QUILTS & FABRIC: PAST & PRESENT


Monday, February 3, 2025

Specialization 4: Why Do I Go On So?









I'm concerned when I see poor scholarship displayed as textile history by museums. The decades-long  completely inaccurate "history" of coded quilt patterns as part of the history of slavery may be a worst-case scenario.

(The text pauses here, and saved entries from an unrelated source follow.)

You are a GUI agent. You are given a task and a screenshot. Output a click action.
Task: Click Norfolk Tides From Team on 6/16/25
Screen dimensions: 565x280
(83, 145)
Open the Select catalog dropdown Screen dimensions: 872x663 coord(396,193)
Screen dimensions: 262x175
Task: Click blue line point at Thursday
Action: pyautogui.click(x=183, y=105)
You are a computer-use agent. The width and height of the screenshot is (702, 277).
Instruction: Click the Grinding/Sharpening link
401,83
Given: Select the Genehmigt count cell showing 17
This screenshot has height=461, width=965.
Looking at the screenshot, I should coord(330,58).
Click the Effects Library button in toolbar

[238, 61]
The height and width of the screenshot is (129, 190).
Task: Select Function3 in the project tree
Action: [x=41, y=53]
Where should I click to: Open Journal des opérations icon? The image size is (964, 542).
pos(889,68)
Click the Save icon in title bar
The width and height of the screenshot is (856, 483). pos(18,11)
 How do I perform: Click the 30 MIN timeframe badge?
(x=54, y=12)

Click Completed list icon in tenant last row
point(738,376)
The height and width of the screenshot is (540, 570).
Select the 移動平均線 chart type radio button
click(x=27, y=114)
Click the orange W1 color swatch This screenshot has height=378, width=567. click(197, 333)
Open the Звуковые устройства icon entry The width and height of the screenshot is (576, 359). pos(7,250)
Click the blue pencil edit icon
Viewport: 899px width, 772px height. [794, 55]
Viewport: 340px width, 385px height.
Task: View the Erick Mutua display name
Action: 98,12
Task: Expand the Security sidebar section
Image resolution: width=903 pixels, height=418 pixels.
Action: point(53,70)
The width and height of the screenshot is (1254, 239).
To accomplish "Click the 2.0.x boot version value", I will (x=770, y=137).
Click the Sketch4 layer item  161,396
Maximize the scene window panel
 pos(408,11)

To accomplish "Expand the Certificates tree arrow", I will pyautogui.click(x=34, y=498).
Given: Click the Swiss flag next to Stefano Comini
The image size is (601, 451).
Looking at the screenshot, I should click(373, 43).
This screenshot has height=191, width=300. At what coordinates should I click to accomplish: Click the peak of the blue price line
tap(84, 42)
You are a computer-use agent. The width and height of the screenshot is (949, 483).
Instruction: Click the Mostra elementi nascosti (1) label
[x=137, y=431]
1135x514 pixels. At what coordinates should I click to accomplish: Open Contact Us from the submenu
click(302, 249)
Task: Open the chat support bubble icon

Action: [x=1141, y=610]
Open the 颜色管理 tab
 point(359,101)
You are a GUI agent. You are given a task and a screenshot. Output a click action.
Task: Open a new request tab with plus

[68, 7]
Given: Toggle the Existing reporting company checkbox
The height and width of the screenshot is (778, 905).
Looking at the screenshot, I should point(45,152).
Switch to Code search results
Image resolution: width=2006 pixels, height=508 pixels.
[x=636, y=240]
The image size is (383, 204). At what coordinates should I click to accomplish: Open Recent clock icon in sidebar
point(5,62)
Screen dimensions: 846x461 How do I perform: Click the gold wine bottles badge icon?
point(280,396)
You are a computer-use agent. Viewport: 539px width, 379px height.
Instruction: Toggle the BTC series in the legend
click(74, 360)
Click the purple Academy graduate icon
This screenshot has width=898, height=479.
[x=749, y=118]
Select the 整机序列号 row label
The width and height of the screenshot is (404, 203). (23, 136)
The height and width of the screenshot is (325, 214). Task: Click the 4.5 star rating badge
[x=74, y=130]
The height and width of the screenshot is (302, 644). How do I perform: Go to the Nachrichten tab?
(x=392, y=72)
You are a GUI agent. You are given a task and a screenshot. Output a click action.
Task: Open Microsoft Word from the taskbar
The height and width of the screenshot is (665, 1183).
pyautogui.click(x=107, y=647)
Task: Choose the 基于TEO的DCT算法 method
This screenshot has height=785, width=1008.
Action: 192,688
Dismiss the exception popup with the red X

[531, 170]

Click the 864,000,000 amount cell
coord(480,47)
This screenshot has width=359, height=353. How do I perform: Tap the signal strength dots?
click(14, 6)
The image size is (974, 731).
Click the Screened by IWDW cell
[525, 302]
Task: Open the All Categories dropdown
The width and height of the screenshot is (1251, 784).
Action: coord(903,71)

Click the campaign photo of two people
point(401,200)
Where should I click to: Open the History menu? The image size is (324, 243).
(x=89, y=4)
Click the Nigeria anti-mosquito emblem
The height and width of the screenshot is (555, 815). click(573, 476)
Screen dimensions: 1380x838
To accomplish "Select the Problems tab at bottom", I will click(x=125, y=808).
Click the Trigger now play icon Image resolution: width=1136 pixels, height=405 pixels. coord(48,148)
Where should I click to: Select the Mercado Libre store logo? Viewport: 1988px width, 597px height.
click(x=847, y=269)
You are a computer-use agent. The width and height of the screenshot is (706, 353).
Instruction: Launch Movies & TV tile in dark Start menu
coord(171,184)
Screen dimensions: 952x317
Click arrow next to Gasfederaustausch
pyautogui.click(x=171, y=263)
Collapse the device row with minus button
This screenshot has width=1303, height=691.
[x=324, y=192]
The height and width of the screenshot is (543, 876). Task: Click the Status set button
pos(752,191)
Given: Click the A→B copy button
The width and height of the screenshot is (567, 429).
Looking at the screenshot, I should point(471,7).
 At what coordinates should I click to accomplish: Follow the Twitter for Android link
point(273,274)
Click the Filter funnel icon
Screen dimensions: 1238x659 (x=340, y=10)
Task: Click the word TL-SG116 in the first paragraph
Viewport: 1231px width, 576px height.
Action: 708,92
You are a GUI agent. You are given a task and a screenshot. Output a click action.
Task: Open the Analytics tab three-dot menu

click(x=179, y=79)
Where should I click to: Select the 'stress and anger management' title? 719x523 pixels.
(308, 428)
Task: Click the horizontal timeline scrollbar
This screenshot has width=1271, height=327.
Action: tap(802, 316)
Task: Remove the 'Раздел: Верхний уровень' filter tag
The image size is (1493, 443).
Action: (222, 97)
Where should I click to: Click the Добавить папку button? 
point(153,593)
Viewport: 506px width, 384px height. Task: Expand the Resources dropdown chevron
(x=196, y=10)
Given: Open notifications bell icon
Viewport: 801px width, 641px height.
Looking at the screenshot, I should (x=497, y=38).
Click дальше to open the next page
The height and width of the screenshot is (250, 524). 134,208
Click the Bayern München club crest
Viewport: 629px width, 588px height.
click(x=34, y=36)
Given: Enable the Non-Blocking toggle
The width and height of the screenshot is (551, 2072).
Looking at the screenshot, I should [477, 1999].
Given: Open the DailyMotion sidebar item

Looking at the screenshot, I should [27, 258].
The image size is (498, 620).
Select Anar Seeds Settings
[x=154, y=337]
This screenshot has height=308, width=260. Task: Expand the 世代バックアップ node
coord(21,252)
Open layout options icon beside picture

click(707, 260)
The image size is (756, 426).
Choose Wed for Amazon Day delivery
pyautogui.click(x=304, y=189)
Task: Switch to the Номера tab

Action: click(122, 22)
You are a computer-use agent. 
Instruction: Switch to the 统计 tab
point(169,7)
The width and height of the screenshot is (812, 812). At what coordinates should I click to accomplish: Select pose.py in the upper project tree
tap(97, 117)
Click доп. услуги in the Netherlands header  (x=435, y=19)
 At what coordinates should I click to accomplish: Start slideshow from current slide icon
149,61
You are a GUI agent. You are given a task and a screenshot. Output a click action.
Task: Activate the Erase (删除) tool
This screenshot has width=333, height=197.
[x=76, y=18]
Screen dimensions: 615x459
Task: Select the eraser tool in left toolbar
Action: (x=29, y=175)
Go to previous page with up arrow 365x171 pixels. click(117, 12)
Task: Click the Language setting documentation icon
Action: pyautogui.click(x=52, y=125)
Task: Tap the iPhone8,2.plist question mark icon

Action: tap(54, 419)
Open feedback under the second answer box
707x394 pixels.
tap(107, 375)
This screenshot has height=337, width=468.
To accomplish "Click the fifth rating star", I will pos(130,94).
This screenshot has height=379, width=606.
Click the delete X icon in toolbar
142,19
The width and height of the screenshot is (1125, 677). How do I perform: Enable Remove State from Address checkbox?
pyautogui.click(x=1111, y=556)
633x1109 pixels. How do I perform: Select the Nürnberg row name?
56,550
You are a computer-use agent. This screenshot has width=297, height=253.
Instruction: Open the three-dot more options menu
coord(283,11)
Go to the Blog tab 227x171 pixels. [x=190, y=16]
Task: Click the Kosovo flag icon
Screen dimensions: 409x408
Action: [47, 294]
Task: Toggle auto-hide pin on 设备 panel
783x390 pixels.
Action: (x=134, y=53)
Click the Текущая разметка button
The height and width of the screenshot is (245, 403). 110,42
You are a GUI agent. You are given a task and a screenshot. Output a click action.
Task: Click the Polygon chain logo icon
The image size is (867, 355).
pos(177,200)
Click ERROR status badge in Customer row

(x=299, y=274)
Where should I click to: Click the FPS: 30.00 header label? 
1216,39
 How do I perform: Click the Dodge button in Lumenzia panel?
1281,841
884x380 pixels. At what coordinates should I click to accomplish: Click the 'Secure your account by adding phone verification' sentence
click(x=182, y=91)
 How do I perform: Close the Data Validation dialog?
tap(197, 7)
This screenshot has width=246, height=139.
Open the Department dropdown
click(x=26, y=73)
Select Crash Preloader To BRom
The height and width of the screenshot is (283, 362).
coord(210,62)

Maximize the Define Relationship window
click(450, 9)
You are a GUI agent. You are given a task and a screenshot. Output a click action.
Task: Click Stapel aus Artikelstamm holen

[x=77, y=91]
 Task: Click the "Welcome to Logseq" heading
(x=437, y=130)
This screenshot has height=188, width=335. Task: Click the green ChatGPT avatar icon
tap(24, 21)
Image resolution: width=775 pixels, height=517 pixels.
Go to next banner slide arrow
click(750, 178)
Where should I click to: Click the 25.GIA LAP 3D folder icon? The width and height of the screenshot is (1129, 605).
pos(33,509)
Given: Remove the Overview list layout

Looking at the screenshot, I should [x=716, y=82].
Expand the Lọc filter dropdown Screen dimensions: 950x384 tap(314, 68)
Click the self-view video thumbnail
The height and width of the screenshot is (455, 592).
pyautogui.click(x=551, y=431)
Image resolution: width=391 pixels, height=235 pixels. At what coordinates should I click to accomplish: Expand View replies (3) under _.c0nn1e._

I feel it's important to call out other trends in misguided history such as the current misinformation that weavers in 17th-century Bermuda were producing complex indigo prints. I've mentioned that the Albany Institute in New York is showing an indigo print of the type popular with New Yorkers with the caption that it was printed by weavers on the archipelago of Bermuda in the mid-17th century. See my post of indignation here: 

Identical misinformation is published in the catalog of an exhibit “Blue Gold” now on view at the Mingei Museum in San Diego. (Through March 16, 2025.) The catalog is available online.
https://publications.mingei.org/blue-gold/

Inside we have the same dubious reference to Bermudans printing complex resist-dyed indigo cottons in the early-17th century. Bermuda is a British Overseas Territory composed of islands in the Atlantic hundreds of miles east of Charleston and north of the "West Indies"

The Evidence:
As early as 1624 it was noted that enslaved people wove homegrown Sea Island cotton into cloth dyed with indigo in Bermuda. A survey from 1626 mentioned "weavers"‘ on 46 acres on Longbird Island, land that was the “tenure and occupation of John Stirrop and Ralph Wright weavers.” Stirrop and Wright are fairly well documented as weavers, "weavers of dimity,” a ribbed cotton that might be plain or printed.

White dimity
Yet nowhere do we see any evidence that Stirrop and Wright were printing on their cotton cloth. When surveyors and biographers classified a skilled mechanic as a weaver---they did NOT mean a printer. The past three posts, I hope, have illustrated that basic principle of specialization clearly.

Shelburne Museum
Without further evidence we will conclude that this style 
of sophisticated indigo resist cotton was an Indian production
 shipped around the world.

Long Bird Island as it was no longer exists. It was bulldozed and transformed into a U.S. Army Base during World War II, making the discovery of any archeological evidence of the weaving industry about impossible to find.

I hate to be a pain...
But really....
Don't museums have the obligation to present current scholarship on textile production?
It is naive to speculate that people identified as weavers also were skilled at printing cotton.

More:
I do go on....

7 comments:

  1. Yes, please do go "on and on" about this and other misinformed practices. Perhaps, in time, we can stop all the myths. Have a super day!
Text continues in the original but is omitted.